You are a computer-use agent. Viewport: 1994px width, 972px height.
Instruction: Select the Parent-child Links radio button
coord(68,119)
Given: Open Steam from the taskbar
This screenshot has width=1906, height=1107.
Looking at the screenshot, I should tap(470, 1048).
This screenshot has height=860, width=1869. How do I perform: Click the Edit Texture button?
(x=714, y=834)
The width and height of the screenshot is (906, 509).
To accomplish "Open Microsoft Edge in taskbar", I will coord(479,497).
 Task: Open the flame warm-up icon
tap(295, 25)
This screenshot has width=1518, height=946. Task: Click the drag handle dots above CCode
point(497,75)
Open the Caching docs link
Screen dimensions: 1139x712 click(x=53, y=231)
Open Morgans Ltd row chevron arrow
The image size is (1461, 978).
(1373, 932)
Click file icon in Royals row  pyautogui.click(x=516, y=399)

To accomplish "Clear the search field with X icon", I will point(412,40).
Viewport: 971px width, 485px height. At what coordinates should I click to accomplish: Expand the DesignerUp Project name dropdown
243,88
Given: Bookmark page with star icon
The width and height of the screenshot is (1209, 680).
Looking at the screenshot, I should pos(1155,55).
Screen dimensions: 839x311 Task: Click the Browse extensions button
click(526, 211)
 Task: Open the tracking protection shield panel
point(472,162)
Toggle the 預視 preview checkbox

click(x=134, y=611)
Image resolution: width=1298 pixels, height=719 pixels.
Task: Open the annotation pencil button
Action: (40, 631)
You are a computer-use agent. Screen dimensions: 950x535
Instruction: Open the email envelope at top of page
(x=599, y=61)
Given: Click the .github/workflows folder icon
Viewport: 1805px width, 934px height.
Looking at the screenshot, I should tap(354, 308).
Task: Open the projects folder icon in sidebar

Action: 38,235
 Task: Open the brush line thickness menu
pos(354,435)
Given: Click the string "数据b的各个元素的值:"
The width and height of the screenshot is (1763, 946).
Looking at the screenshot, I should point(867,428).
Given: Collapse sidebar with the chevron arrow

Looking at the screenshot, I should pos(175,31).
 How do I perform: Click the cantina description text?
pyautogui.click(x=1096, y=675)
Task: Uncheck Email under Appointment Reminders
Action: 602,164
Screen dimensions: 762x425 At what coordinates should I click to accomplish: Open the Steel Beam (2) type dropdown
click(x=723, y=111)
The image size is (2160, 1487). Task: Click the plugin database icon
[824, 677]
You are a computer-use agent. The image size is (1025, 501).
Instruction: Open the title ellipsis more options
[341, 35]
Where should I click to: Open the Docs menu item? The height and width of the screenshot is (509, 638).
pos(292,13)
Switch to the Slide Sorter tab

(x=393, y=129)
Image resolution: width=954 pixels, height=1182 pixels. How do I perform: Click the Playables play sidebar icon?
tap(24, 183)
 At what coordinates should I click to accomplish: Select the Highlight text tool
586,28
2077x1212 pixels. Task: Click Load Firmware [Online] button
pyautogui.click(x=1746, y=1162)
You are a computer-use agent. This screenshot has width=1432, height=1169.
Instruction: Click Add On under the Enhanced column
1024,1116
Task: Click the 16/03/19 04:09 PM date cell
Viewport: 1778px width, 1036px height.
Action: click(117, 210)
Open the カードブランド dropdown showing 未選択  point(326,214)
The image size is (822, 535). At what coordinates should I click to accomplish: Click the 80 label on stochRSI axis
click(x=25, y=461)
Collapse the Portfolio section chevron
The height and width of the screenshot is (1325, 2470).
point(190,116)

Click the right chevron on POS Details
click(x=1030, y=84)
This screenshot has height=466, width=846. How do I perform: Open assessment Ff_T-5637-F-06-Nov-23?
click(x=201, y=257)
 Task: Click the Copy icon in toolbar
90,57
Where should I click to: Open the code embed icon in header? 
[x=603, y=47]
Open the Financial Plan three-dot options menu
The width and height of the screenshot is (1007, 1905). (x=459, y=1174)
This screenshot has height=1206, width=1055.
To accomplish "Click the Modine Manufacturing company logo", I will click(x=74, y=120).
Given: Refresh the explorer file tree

--------

Reproduce the final stretch of the data above: every line from the one holding "Viewport: 1778px width, 1036px height." through the end, inclusive, exactly as written and nothing else.

EXERCISE RESULT –
Viewport: 1778px width, 1036px height.
Action: click(117, 210)
Open the カードブランド dropdown showing 未選択  point(326,214)
The image size is (822, 535). At what coordinates should I click to accomplish: Click the 80 label on stochRSI axis
click(x=25, y=461)
Collapse the Portfolio section chevron
The height and width of the screenshot is (1325, 2470).
point(190,116)

Click the right chevron on POS Details
click(x=1030, y=84)
This screenshot has height=466, width=846. How do I perform: Open assessment Ff_T-5637-F-06-Nov-23?
click(x=201, y=257)
 Task: Click the Copy icon in toolbar
90,57
Where should I click to: Open the code embed icon in header? 
[x=603, y=47]
Open the Financial Plan three-dot options menu
The width and height of the screenshot is (1007, 1905). (x=459, y=1174)
This screenshot has height=1206, width=1055.
To accomplish "Click the Modine Manufacturing company logo", I will click(x=74, y=120).
Given: Refresh the explorer file tree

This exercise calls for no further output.